Reputation: 1037
I'm watching this talk from cppcon17 and am trying to replicate and understand the presented bugs. However, I'm not able to replicate/understand bug #3 in the talk (timestamp is in the link above). I've written this minimal example:
#include <iostream>
#include <map>
const std::string& getDefault(const std::map<int, std::string>& map, const int key, const std::string& defVal) {
auto pos = map.find(key);
return (pos != map.end() ? pos->second : defVal);
}
void printer(const std::string& str) {
std::cout << str << std::endl;
}
int main () {
std::map<int, std::string> myMap { {1, "dog"}, {2, "cat"}};
auto& retVal = getDefault(myMap, 3, "pizza");
printer(retVal);
return 0;
}
As I understand the problem, the temporary default value of "pizza" should not be returned by reference, because it should get deleted. But why does this example work anyway? I was expecting an error due to a reference that is no longer valid.

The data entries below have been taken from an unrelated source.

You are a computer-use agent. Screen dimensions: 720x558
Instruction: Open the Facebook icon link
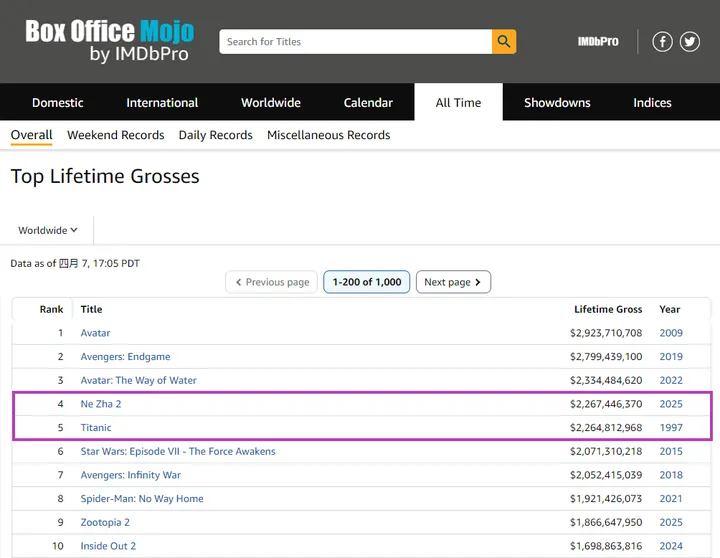click(662, 42)
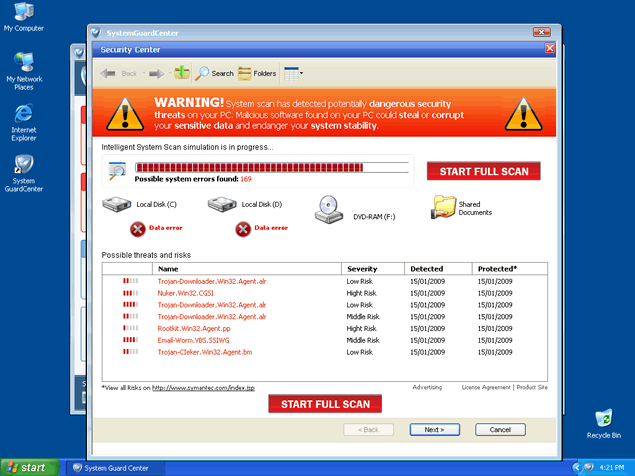The height and width of the screenshot is (476, 635).
Task: Open the symantec.com risks link
Action: pos(203,388)
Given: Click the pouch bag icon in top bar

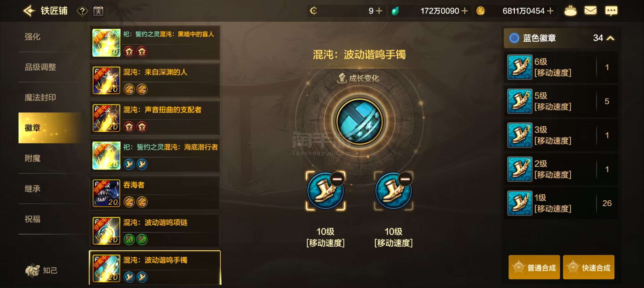Looking at the screenshot, I should pyautogui.click(x=570, y=11).
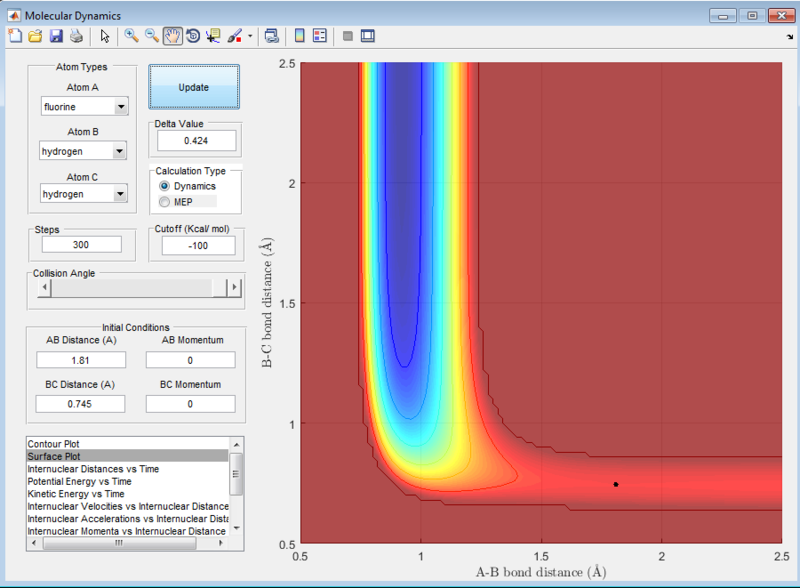Image resolution: width=800 pixels, height=588 pixels.
Task: Click the Print Figure icon
Action: click(76, 36)
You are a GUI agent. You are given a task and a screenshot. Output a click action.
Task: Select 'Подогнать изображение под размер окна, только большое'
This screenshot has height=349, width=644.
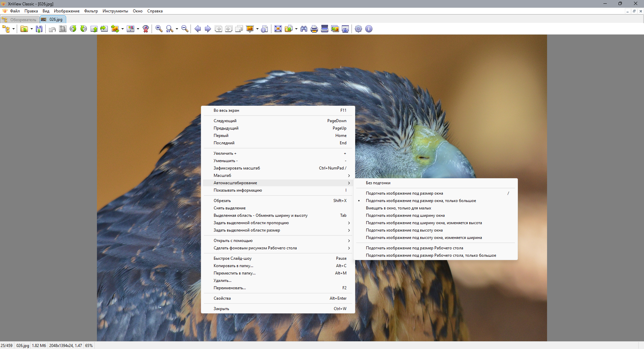[x=421, y=201]
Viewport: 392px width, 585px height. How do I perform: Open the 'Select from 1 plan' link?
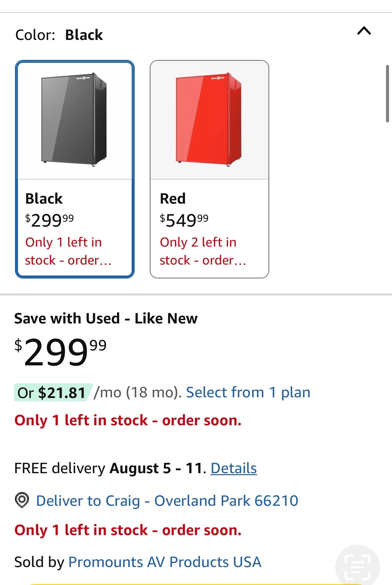coord(248,392)
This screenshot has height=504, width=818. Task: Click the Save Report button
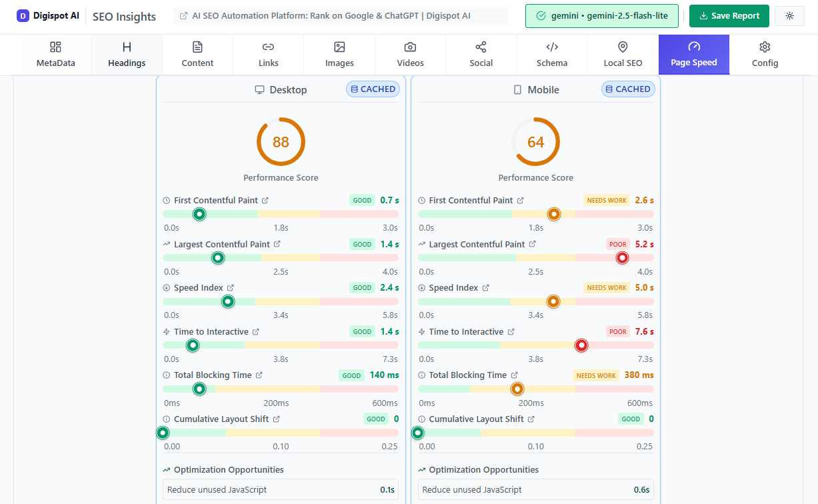pyautogui.click(x=729, y=15)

Edit: I've modified the example slightly to highlight that the problem still occurs, if the temporary is on another line.
Upvotes: 2
Views: 66
Reputation: 172894
This code, i.e. std::cout << getDefault(myMap, 3, "pizza") << std::endl;
is valid; the temporary will be destroyed after the full expression, i.e. after the ;
, the returned reference remains valid when being passed to and printed out by operator<<
of std::cout
.
All temporary objects are destroyed as the last step in evaluating the full-expression that (lexically) contains the point where they were created,
EDIT
Your updated code has undefined behavior. After the ;
the temporary object has been destroyed and retVal
is dangled; any dereference on it leads to UB.